Apa yang terjadi di Lombok itu, Arifah menegaskan bahwa termasuk bentuk pelanggaran serius terhadap hak anak yang tidak dapat dibenarkan dengan alasan adat maupun budaya.
“Pernikahan yang terjadi di Lombok Tengah jelas merupakan bentuk perkawinan usia anak, karena anak laki-laki berusia 17 tahun dan perempuan masih 15 tahun.
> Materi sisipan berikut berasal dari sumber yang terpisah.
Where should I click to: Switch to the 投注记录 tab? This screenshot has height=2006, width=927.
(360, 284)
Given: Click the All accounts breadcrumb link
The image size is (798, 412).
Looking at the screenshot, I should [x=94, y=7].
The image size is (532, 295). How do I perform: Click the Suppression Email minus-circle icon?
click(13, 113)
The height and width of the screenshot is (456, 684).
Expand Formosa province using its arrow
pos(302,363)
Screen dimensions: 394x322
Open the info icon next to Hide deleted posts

Menikahkan anak berarti melanggar hak dasar anak, termasuk hak atas pendidikan, perlindungan, dan tumbuh kembang yang layak,” kata Arifah dalam keterangannya, Kamis (29/5/2025).
Dia mengingatkan kalau batas usia minimal untuk menikah di Indonesia ialah 19 tahun untuk laki-laki maupun perempuan, sebagaimana diatur dalam Undang-Undang Nomor 16 Tahun 2019 tentang Perubahan atas Undang-Undang Nomor 1 Tahun 1974 tentang Perkawinan.
Menteri Arifah kemudian mengingatkan bahwa menikahkan anak bukan hanya melanggar hukum, tetapi juga dapat berujung pada sanksi pidana maupun administratif.
Lebih lanjut, Arifah menegaskan bahwa perkawinan usia anak bukan hanya masalah pribadi atau keluarga, melainkan persoalan sosial dan pembangunan nasional.
Ia menyebutkan bahwa praktik ini berdampak pada tingginya angka putus sekolah, meningkatnya prevalensi stunting, serta rendahnya rata-rata lama sekolah, terutama di daerah dengan praktik perkawinan anak yang tinggi.
“Mengurangi praktik perkawinan anak berarti melindungi anak-anak dari dampak jangka panjang, baik dari sisi kesehatan, pendidikan, ekonomi, maupun sosial. Usia adalah indikator penting kesiapan untuk menikah, dan negara wajib memastikan anak-anak tumbuh dalam lingkungan yang mendukung mereka menjadi generasi sehat dan cerdas,” pesan Menteri Arifah.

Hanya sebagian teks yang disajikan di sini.